──────── Provided records

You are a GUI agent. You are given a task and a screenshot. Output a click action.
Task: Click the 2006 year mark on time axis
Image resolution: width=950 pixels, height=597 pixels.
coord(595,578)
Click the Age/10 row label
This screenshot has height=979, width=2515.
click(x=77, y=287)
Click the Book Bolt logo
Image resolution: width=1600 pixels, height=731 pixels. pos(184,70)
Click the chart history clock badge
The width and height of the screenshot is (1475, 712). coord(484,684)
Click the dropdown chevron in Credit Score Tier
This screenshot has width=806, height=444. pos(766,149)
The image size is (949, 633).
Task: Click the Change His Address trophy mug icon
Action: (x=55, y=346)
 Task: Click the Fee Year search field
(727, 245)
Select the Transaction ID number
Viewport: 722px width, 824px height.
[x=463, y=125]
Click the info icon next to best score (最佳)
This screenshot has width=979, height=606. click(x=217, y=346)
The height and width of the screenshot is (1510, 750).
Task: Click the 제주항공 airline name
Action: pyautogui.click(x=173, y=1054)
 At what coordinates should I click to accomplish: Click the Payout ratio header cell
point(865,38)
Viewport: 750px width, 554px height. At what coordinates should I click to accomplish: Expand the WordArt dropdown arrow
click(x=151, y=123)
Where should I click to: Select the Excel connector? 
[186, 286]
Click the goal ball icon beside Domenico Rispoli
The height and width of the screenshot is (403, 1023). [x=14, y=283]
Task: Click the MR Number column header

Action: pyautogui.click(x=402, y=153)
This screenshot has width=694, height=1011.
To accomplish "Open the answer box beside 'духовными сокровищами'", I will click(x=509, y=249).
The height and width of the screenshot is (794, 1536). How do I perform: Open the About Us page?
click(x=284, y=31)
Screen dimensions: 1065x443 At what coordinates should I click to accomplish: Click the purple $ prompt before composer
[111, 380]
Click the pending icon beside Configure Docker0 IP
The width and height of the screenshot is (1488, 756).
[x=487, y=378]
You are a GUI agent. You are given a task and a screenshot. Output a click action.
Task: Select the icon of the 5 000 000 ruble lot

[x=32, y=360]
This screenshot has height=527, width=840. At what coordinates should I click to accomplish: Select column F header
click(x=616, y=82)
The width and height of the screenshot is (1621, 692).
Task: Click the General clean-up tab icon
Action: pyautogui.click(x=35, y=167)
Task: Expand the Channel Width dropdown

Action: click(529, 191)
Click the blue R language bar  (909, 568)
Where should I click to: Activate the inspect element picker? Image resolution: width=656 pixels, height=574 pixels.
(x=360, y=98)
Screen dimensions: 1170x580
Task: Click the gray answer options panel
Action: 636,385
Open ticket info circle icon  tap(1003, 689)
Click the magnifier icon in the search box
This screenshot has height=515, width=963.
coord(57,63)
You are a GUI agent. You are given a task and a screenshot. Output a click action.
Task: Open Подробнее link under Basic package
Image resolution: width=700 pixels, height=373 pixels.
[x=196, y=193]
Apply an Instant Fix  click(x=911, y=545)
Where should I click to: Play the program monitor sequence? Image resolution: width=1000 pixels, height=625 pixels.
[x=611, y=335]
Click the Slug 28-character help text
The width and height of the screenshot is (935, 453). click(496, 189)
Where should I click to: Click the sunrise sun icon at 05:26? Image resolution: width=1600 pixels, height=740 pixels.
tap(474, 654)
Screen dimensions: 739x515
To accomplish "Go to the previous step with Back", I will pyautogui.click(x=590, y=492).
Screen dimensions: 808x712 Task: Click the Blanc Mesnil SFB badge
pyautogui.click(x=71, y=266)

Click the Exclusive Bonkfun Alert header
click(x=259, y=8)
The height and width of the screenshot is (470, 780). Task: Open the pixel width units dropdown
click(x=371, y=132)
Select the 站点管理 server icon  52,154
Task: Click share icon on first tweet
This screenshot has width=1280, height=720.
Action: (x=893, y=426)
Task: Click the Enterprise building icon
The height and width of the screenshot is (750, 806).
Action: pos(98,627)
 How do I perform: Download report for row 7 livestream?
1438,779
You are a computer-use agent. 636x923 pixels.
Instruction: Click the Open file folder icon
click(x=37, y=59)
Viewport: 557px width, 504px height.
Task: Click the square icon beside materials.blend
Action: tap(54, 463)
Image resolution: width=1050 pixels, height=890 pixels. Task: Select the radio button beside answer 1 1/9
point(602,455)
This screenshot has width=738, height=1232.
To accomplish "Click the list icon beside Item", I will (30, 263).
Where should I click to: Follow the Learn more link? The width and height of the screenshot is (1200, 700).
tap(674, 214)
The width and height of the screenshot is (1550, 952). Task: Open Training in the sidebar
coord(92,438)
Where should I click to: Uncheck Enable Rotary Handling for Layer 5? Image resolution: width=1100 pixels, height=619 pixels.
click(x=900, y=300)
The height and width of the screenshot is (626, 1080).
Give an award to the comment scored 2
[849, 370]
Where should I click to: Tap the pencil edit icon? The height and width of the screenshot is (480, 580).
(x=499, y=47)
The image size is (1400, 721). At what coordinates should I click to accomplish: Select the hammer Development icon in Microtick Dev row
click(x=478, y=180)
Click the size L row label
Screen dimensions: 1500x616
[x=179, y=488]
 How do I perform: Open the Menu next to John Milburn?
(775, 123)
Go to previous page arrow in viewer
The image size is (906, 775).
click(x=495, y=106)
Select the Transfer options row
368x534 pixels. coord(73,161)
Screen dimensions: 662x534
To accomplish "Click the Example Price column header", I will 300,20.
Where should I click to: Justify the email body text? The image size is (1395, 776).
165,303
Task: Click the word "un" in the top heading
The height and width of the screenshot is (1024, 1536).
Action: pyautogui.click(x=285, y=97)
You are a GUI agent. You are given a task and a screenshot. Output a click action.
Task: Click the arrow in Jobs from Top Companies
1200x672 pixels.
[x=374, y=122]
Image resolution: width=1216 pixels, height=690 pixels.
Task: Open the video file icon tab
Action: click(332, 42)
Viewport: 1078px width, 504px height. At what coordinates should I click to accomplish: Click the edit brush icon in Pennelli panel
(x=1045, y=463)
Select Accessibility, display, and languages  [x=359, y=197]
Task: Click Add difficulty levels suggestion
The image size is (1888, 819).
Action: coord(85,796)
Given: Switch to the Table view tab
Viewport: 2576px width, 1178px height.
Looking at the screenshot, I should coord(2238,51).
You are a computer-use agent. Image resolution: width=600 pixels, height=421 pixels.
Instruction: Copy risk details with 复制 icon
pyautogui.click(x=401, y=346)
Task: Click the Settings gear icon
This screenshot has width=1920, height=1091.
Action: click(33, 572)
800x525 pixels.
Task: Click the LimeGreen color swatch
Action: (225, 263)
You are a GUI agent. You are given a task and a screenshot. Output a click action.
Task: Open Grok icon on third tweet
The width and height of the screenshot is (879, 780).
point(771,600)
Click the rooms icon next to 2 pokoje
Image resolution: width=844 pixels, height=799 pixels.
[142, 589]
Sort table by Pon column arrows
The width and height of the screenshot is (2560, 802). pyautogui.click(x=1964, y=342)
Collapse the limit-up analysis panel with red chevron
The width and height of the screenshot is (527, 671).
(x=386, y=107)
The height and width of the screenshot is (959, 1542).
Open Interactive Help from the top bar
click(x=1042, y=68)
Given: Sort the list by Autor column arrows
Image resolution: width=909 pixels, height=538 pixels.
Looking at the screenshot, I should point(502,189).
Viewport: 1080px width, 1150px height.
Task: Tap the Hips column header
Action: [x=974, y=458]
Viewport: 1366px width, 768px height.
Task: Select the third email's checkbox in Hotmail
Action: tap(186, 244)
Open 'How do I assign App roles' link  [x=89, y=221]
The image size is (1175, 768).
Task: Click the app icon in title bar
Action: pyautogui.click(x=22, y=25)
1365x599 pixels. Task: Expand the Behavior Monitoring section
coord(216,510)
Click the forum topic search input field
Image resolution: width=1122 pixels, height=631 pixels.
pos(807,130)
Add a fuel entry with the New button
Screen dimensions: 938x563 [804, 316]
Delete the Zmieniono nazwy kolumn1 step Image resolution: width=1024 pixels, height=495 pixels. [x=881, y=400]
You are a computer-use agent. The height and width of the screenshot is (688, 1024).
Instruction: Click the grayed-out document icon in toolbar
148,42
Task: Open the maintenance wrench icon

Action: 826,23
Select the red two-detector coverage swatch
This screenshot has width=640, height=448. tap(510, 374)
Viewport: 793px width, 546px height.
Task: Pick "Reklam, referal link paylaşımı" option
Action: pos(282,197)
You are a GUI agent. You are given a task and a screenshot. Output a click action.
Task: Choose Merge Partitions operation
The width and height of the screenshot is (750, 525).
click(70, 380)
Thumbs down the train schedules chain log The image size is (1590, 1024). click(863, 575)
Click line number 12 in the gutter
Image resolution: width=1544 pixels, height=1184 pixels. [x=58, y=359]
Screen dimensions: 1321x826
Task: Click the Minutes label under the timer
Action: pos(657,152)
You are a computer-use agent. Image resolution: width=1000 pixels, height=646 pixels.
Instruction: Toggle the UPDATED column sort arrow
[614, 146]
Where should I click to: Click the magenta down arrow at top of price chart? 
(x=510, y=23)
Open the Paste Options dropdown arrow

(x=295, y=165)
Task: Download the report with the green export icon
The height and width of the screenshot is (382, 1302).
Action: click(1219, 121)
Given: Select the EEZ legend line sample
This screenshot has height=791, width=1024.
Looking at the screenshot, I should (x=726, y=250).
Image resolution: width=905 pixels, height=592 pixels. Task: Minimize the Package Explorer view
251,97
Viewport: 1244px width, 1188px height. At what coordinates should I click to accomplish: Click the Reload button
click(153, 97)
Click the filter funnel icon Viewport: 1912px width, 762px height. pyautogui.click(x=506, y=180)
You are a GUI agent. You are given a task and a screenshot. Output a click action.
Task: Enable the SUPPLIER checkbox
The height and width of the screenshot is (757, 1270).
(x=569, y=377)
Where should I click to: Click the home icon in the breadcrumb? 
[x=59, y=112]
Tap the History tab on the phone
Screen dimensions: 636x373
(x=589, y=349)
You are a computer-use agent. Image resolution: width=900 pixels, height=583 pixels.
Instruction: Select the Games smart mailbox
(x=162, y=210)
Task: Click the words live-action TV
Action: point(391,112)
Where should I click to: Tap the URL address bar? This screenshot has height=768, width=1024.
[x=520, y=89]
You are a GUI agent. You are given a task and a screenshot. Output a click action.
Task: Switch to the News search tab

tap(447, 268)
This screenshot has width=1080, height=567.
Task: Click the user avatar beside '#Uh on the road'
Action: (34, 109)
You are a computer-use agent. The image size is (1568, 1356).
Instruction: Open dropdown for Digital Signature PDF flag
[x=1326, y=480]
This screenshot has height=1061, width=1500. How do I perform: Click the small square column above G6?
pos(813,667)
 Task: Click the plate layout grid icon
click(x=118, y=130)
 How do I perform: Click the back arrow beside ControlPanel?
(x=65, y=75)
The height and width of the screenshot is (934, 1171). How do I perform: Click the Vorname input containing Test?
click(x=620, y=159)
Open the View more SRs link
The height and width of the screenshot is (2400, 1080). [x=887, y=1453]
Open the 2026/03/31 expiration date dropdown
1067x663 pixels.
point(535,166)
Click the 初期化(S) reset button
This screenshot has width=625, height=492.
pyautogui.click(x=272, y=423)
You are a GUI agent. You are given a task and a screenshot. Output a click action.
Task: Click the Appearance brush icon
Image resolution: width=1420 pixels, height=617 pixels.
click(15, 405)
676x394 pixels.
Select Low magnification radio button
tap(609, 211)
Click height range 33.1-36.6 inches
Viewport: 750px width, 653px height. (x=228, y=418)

────────────────

When you reach the line with "Open Interactive Help from the top bar" in the records above, start writing out lines exactly, and stop once the line with "Given: Sort the list by Autor column arrows" has been written; include nothing else.

#### Task solution:
Open Interactive Help from the top bar
click(x=1042, y=68)
Given: Sort the list by Autor column arrows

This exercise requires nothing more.